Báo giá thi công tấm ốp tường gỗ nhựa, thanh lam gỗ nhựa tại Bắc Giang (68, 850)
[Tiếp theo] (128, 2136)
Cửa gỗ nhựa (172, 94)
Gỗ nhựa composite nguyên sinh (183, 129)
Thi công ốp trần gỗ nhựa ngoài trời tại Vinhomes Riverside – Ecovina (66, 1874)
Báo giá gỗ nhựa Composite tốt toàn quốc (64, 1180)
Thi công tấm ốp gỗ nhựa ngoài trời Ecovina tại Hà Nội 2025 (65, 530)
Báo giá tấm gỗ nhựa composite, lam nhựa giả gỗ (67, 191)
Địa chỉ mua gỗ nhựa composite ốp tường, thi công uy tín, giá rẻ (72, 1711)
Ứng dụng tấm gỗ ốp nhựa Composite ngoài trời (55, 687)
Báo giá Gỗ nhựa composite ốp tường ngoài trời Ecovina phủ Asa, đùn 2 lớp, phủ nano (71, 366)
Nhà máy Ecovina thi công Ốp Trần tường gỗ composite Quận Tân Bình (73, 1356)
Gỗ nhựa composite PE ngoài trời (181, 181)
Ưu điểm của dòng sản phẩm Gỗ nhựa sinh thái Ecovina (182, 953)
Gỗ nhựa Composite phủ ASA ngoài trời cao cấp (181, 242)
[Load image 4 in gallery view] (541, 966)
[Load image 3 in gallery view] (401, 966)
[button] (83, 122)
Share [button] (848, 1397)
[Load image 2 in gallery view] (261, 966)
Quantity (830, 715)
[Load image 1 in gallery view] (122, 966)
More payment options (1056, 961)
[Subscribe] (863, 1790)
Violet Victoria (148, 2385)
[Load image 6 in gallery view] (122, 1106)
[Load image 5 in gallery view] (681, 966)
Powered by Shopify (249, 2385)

——

## [Brief]
Line by line, restate the data exactly.

## [Answer]
Báo giá thi công tấm ốp tường gỗ nhựa, thanh lam gỗ nhựa tại Bắc Giang (68, 850)
[Tiếp theo] (128, 2136)
Cửa gỗ nhựa (172, 94)
Gỗ nhựa composite nguyên sinh (183, 129)
Thi công ốp trần gỗ nhựa ngoài trời tại Vinhomes Riverside – Ecovina (66, 1874)
Báo giá gỗ nhựa Composite tốt toàn quốc (64, 1180)
Thi công tấm ốp gỗ nhựa ngoài trời Ecovina tại Hà Nội 2025 (65, 530)
Báo giá tấm gỗ nhựa composite, lam nhựa giả gỗ (67, 191)
Địa chỉ mua gỗ nhựa composite ốp tường, thi công uy tín, giá rẻ (72, 1711)
Ứng dụng tấm gỗ ốp nhựa Composite ngoài trời (55, 687)
Báo giá Gỗ nhựa composite ốp tường ngoài trời Ecovina phủ Asa, đùn 2 lớp, phủ nano (71, 366)
Nhà máy Ecovina thi công Ốp Trần tường gỗ composite Quận Tân Bình (73, 1356)
Gỗ nhựa composite PE ngoài trời (181, 181)
Ưu điểm của dòng sản phẩm Gỗ nhựa sinh thái Ecovina (182, 953)
Gỗ nhựa Composite phủ ASA ngoài trời cao cấp (181, 242)
[Load image 4 in gallery view] (541, 966)
[Load image 3 in gallery view] (401, 966)
[button] (83, 122)
Share [button] (848, 1397)
[Load image 2 in gallery view] (261, 966)
Quantity (830, 715)
[Load image 1 in gallery view] (122, 966)
More payment options (1056, 961)
[Subscribe] (863, 1790)
Violet Victoria (148, 2385)
[Load image 6 in gallery view] (122, 1106)
[Load image 5 in gallery view] (681, 966)
Powered by Shopify (249, 2385)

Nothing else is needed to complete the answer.